Pixel coordinate grounding data:

+++++

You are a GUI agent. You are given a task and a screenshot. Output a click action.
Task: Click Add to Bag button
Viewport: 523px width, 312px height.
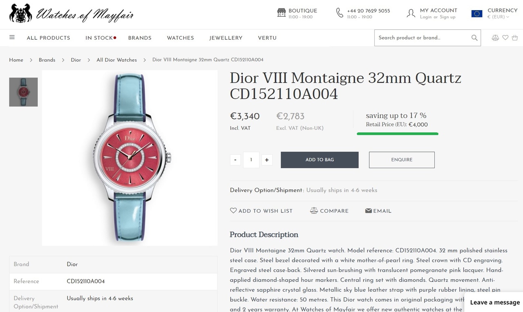click(320, 160)
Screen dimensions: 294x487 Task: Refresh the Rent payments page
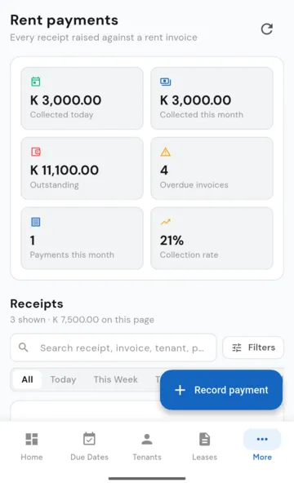(x=267, y=29)
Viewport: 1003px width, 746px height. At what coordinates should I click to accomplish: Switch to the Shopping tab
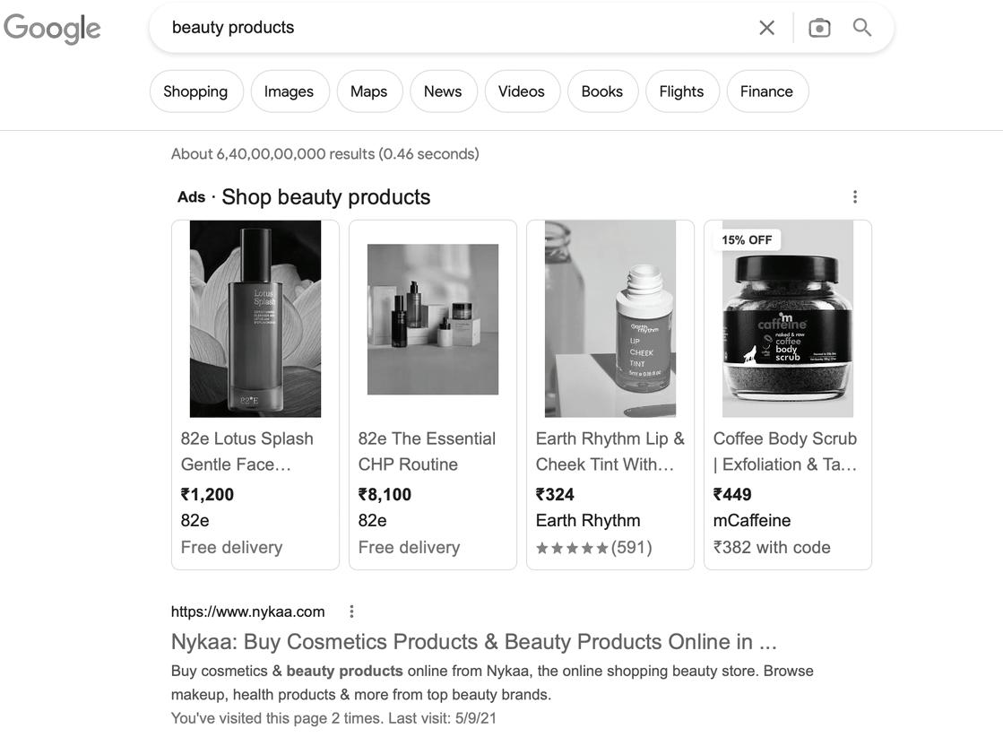click(x=195, y=91)
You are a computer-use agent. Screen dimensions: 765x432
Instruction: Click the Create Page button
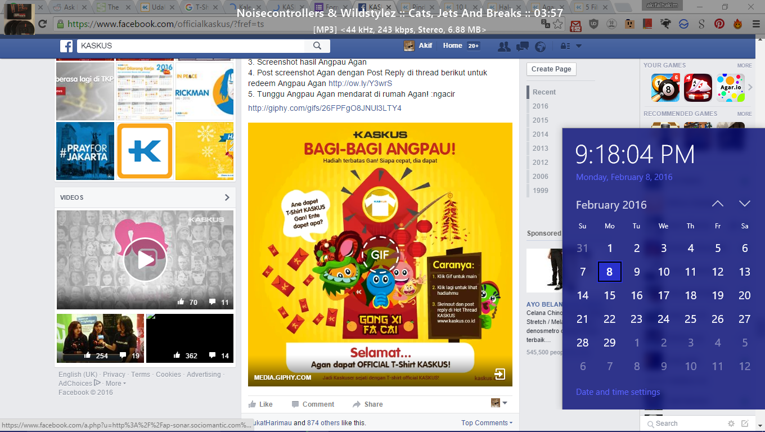(x=551, y=69)
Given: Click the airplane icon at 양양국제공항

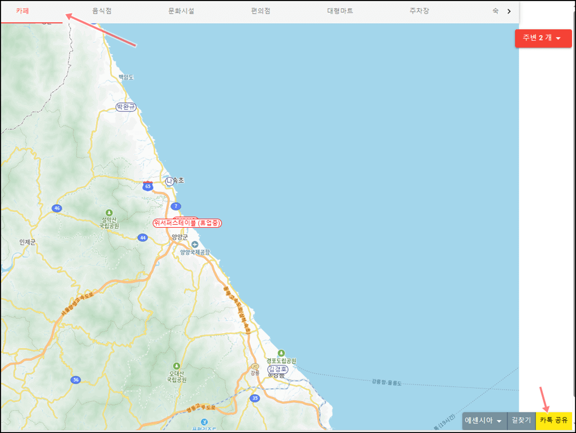Looking at the screenshot, I should [195, 243].
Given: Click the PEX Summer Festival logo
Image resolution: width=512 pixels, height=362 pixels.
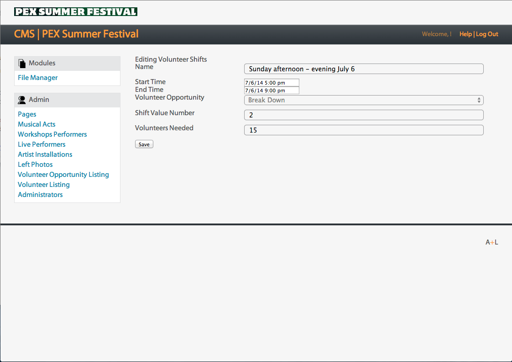Looking at the screenshot, I should [x=76, y=11].
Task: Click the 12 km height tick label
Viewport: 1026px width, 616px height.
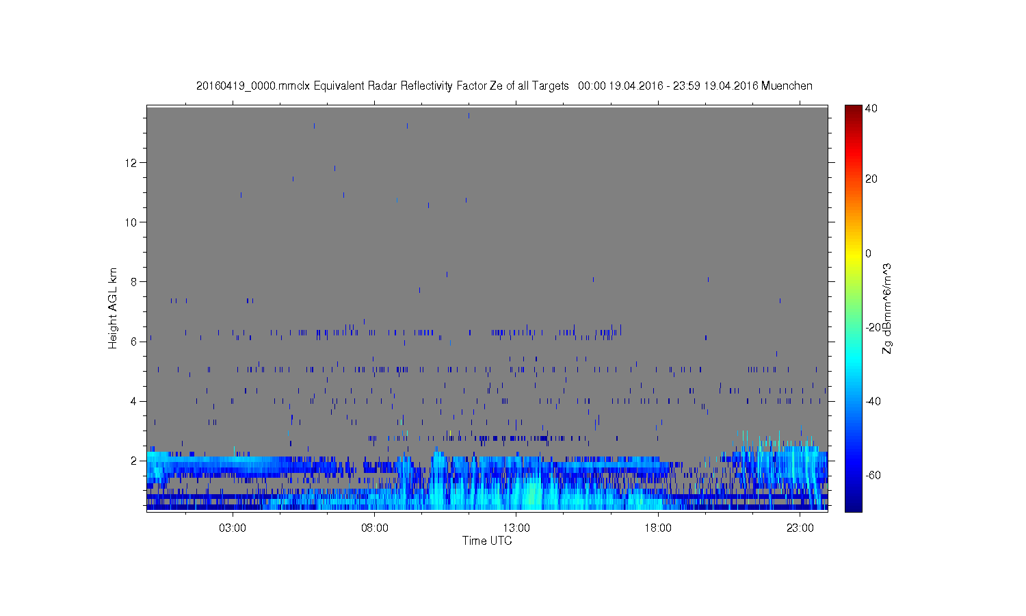Action: click(132, 163)
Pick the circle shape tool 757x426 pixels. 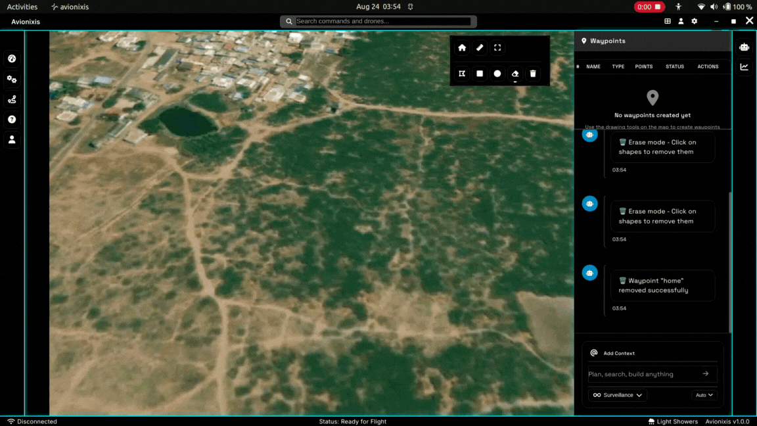tap(497, 74)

+++++

TASK TO COMPLETE: In the records above, find the line with "Screen dimensions: 294x487" and the line with "Given: Click the PEX Summer Festival logo". Write out exactly those lines and every one between, with no pictures and no other lines.

WRITTEN REPLY:
Screen dimensions: 294x487 Task: Refresh the Rent payments page
(x=267, y=29)
Viewport: 1003px width, 746px height. At what coordinates should I click to accomplish: Switch to the Shopping tab
click(x=195, y=91)
You are a computer-use agent. Screen dimensions: 765x432
Instruction: Click the Create Page button
(x=551, y=69)
Given: Click the airplane icon at 양양국제공항

Looking at the screenshot, I should [195, 243].
Given: Click the PEX Summer Festival logo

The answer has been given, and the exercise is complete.